The density and arrangement of the cellulose fibres in wood give it its grain, which is determined not just by the biology of trees but also their growth environment. Thus the grain varies from species to species and from tree to tree. The upshot is that wood is strong across the grain, but has a tendency to crack along it. This is useful if you are splitting logs for a fire, but if you are building a house, a chair, a violin, an aeroplane or pretty much anything out of wood, it presents a design problem. The thinner the piece of wood, the more cracking becomes an issue.
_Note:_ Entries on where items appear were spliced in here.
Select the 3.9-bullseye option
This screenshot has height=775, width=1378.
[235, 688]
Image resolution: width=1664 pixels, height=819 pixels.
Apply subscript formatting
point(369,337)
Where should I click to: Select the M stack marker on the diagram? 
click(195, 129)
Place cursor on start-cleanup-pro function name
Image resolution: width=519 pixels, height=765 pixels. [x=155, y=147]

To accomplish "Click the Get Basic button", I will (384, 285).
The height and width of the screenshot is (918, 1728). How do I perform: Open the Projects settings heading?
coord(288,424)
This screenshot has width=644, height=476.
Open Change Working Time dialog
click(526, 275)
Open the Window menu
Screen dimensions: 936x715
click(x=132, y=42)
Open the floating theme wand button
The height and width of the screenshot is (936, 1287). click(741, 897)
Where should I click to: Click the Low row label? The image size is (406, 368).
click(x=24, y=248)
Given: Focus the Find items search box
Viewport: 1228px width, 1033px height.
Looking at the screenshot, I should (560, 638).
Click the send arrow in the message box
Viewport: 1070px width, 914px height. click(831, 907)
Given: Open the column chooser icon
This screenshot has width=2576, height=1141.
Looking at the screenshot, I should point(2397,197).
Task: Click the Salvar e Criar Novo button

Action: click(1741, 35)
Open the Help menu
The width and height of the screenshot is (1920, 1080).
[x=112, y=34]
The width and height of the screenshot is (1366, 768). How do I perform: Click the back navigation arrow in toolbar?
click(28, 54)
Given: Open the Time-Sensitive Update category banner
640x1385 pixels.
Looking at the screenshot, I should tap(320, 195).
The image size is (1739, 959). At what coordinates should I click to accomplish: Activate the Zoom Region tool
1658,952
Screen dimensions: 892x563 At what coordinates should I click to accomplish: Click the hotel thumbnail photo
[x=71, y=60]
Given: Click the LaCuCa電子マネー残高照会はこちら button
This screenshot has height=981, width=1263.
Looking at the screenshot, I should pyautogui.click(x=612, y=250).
Counterintuitively, the solution to this problem is to cut the wood into even thinner pieces called veneer. The Egyptians were the first to make veneer. They stuck pieces of it on top of each other, so that the grain of each layer was perpendicular to the one above. This allowed them to construct an artificial piece of wood that didn’t have a weak direction: we now call this plywood. They used animal glues to stick the plywood together and that worked reasonably well. But as you´ll have seen if you’ve ever cooked with gelatin, animal glue dissolves in hot water. Unless kept absolutely dry, furniture made from animal glues falls apart. This seems like a huge defect, but Egypt is and was a very dry place, and so they managed.